WHAT THIS TASK INVOLVES —
Output the data unchanged and complete, minus the images.

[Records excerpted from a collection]
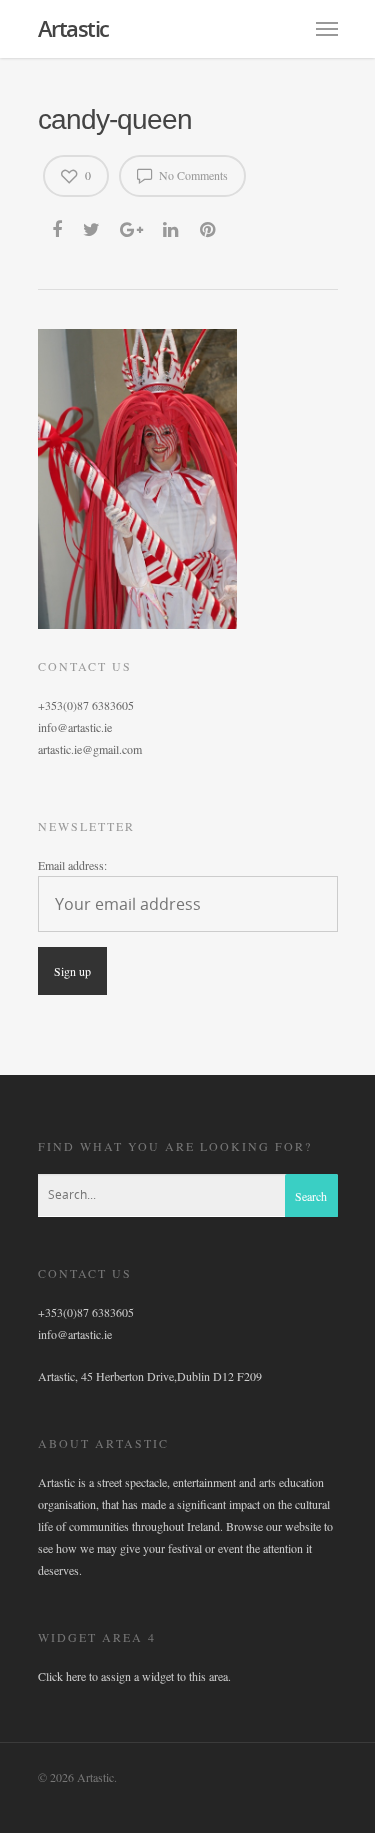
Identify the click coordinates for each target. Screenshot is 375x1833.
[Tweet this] (92, 227)
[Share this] (58, 227)
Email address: (72, 865)
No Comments (192, 175)
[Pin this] (209, 227)
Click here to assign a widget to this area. (134, 1676)
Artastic (73, 28)
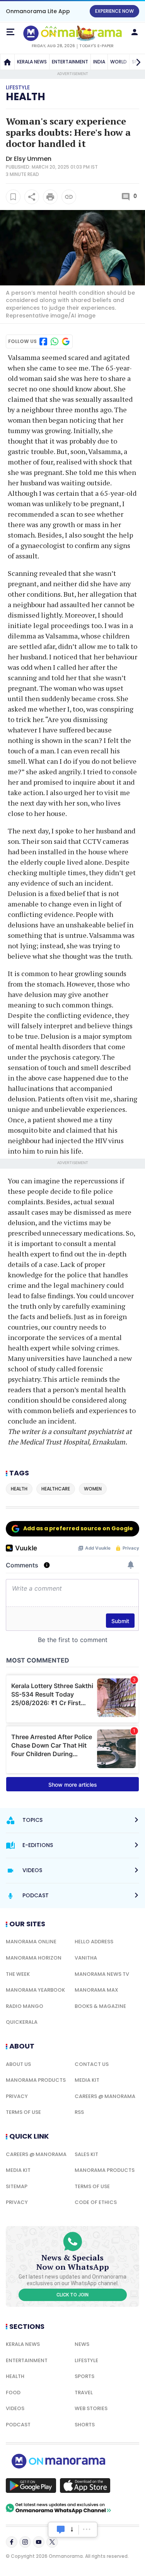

SOLUTION FOR THIS TASK —
Identify the click coordinates for each target. Screenshot is 375x1833.
[Tweet this] (92, 227)
[Share this] (58, 227)
Email address: (72, 865)
No Comments (192, 175)
[Pin this] (209, 227)
Click here to assign a widget to this area. (134, 1676)
Artastic (73, 28)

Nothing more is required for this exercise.